This epic is meant to demonstrate that the tabloid's ambition remains large even though the page size has undergone significant shrinkage, and it does so. Yet there are certainly some quizzical aspects about it. Although the paper's new dimensions are meant to appeal to younger readers who aren't subscribing to daily newspapers in the numbers they once did, the tale hardly smacks of youth appeal. Moreover, the decision to slice it up into so many chunks harms its overall effectiveness. The paper essentially acknowledged that in its Saturday, January 27, edition, when the fifth chapter appeared alongside four predecessors that had been printed in previous days. Hard to miss the irony of that move.
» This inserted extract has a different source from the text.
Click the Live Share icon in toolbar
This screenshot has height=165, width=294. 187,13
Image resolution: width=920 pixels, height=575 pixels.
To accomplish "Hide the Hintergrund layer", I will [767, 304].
To highlight the redesign, which was instituted to save paper, the Rocky used two full pages of valuable newsprint on articles it had already published.

More fundamentally, the "Crossing" sections to date haven't zeroed in on the most interesting reason for revisiting such an incident -- the ripple effects on those left behind. Media coverage of calamities tend to follow detailed reportage about the event itself with a rush to declare that the healing has begun -- but anyone who's undergone loss knows that the process is far more complicated than that, and a lot less finite. Simply put, tragedies leave scars that never go away no matter how much we wish they would. In an October 2006 interview with Westword documented in a wide-ranging blog, Pulitzer Prize-winning novelist Richard Ford put it this way:

You don't get restored to what you are. It's a truism to say that, because something would have happened afterward. If you took your pulse and then lived another two years and then took your pulse again, and it was different, something would have happened to alter your pulse. Grief like that does not leave you as you were... Things change. Things that happened have consequence. Your life, its meaning is at least assessible in terms of behavior and the things that have happened in your life. You can't just say, as Americans are wont to do, "I'm going back to work. Everything's better. The stock market opened. The Superdome's open." That's not how life works.
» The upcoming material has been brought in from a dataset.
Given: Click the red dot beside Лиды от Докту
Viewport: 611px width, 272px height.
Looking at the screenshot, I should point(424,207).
The sixth chapter of "The Crossing," published today, suggests that Vaughan, who's a strong writer, is about to tackle such topics, and that's a good thing. Still, the narrative is likely to be more effective when read from start to finish, like Jim Sheeler's Pulitzer-winning "Final Salute," rather than in piecemeal fashion.

Until we know if that's the case, folks at the Rocky had better prepare themselves for insults of the sort Denver Post business columnist Al Lewis hurled in a January 24 blog submission. After taking a shot or two at what he referred to as "the Rocky Munchkin News," Lewis wrote, "Maybe they should reduce it down further to the size of a paperback book and write about things that happened 45 years ago."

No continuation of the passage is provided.